Metal Album Reviews[RSS]

  • Reviewgium – Volume I, issue II

    Amorphis has returned with a new singer and consequently, a heavier and more vigorous album. Eclipse has a very refined and well-produced sound with strong, melodic songs, and powerful vocals.

    The album starts with an eerie synthesizer intro that leads into the driving beat of “Two Moons,” a song rich with pounding riffage and heavy, gritty vocals. “House of Sleep” follows quickly with a catchy, melodic guitar rhythm, and delivers great vocal harmonies throughout. About 2/3 into the song, an ethereal keyboard/synthesizer duet segues into one of the album’s many clever key shifts. As “Leaves Scar” begins with a soft airy melody, it seems you are going to get a little break from the action…but no…a heavy riff begins and ushers in a nice, brutal death vocal verse, eliminating any doubt that Amorphis is fooling around with this album. Adding to the brutality is the explosive “Perkele,” and almost highlandish “Brother Moon,” as well as the album highlight “The Smoke.” Things slow down, but do not lessen in intensity, with the songs “Under a Soul and Black Stone,” and “Same Flesh,” and the album finishes off with the fundamental rocker “Empty Opening” and somewhat inconsequential bonus track “Stone Woman.”

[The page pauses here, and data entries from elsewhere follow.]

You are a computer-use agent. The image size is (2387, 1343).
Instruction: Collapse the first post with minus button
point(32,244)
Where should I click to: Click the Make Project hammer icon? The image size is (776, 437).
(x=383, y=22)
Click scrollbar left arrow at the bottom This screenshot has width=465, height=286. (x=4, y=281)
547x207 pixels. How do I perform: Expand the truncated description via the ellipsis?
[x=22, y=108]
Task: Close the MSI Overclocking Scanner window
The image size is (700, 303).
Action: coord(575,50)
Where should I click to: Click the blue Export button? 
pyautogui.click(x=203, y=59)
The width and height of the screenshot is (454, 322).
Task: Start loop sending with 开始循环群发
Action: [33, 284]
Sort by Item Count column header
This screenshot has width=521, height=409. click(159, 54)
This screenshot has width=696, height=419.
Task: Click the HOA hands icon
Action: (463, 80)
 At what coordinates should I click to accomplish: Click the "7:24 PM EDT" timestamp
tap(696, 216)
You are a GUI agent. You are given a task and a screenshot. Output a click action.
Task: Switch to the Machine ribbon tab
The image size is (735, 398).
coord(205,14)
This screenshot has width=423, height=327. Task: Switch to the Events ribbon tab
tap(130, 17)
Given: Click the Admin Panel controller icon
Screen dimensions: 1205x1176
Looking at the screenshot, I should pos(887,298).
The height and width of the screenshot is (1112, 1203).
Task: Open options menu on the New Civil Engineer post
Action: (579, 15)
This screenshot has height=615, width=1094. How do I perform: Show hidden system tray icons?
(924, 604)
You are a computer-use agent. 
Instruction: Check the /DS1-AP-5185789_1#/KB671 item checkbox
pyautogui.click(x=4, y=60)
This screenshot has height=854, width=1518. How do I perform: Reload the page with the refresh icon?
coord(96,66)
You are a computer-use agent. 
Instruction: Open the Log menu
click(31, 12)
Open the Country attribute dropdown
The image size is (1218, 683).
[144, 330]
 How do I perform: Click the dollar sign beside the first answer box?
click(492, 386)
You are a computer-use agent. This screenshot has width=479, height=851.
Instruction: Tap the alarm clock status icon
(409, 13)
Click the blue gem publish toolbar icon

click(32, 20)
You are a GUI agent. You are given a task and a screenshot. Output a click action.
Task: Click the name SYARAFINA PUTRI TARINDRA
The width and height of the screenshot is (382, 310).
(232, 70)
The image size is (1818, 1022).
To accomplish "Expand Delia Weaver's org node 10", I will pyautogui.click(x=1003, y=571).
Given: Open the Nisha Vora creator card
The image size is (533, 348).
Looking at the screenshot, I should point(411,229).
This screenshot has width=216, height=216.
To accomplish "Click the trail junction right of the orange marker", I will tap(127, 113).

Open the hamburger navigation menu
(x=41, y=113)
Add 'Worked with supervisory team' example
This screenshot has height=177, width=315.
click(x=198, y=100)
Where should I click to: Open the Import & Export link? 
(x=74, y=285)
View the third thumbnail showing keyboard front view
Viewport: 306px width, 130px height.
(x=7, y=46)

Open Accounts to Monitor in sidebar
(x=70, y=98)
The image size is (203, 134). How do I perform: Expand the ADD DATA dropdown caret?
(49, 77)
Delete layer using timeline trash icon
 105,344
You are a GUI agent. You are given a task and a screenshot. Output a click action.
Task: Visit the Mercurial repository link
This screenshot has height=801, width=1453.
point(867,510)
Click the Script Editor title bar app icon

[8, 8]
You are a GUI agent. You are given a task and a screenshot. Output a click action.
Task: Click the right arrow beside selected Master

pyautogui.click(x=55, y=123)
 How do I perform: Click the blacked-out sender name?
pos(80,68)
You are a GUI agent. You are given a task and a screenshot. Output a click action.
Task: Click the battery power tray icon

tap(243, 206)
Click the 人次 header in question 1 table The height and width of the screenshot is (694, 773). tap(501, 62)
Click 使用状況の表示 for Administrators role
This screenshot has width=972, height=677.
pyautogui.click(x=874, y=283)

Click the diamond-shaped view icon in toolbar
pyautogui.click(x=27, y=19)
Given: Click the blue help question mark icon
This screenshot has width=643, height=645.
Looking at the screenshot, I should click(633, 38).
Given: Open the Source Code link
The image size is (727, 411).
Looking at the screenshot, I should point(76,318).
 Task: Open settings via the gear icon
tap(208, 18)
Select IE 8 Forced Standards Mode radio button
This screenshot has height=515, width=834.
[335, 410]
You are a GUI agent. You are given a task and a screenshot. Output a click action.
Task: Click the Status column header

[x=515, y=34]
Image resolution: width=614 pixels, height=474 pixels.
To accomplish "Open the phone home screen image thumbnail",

    I highly recommend this album to new listeners and older fans alike. Whatever edge and intensity Amorphis may have lost with the last few albums, they have regained with Eclipse. Again, it is more refined and a better quality album soundwise than say, Elegy. Take that as you will.

    Posted on January 18, 2010 - Permalink - Buy Now
  • It’s difficult to change vocalists and retain the same following, but Amorphis have achieved it. Eclipse is the third chapter in Amorphis’ career. When they first started out, guitarist Tomi Koivusaari sang and played the guitar. Then came their amazing second singer Pasi Koskinen, stepping in for their Elegy masterpiece, with both clean and death vocals. The band released a string of successful albums with Koskinen until 2004’s Far from the Sun, where they not only abandoned their folky roots and psychedelic backdrop, but also took on a relatively more modern sound. The album was criticised severely by the band’s fanbase and led to the departure of Pasi Koskinen who perhaps couldn’t summon the necessary inspiration anymore.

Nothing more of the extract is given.